Bug Report: Concurrency — TOCTOU Race in LockService.acquire()

Severity Assessment

  • Impact: Two concurrent callers can both believe they hold the same lock, leading to simultaneous execution of plan phases on the same resource — data corruption risk
  • Likelihood: Medium — requires two threads to call acquire() at exactly the same time on a resource whose lock has just expired
  • Priority: High

Location

  • File: src/cleveragents/application/services/lock_service.py
  • Function: LockService.acquire()
  • Lines: 126–184

Description

The acquire() method performs a check-then-act sequence without any database-level locking. The flow is:

  1. SELECT existing lock row
  2. Check if it's expired
  3. UPDATE/INSERT new lock row

Between steps 2 and 3, another concurrent caller can execute the same SELECT, also see the expired lock, and also proceed to UPDATE it.
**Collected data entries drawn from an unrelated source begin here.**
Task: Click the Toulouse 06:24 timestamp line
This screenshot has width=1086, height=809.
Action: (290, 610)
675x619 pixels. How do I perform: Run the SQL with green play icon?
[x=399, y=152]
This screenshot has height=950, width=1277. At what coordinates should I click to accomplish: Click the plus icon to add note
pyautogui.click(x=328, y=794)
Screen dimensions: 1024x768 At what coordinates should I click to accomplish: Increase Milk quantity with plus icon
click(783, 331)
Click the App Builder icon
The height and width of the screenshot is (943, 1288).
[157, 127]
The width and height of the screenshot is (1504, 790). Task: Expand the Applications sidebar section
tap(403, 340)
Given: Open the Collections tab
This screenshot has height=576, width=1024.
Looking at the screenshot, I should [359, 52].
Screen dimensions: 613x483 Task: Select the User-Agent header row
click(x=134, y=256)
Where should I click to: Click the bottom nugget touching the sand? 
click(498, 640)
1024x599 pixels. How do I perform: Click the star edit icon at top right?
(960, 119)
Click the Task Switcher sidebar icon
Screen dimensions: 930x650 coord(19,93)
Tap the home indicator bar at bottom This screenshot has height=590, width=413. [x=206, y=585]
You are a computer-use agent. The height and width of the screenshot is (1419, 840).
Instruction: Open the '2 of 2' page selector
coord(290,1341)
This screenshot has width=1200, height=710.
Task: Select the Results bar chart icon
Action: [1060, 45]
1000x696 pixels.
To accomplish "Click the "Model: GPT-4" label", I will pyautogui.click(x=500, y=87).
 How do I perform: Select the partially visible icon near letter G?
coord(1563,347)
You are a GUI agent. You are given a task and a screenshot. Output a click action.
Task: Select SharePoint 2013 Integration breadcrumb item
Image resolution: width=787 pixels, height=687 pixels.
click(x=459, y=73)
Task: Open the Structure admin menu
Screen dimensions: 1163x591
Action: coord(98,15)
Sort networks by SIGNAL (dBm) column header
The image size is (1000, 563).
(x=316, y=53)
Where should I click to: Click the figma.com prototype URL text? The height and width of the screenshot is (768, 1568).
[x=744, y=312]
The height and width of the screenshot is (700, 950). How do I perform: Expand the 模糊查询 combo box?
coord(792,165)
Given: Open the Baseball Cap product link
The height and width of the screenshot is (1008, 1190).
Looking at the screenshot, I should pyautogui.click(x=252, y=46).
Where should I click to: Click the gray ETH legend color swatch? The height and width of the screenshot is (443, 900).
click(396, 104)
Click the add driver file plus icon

Both callers receive True (lock acquired), but only one physically wrote last — both callers think they hold the lock exclusively.

The root cause is string-based ISO timestamp comparison (existing_expires >= now_iso) combined with no SELECT FOR UPDATE or INSERT ON CONFLICT atomic upsert.

Evidence

# src/cleveragents/application/services/lock_service.py, lines 126–184
session = self._session_factory()
try:
    stmt = select(LockModel).where(
        LockModel.resource_type == resource_type,
        LockModel.resource_id == resource_id,
    )
    existing: LockModel | None = session.execute(stmt).scalar_one_or_none()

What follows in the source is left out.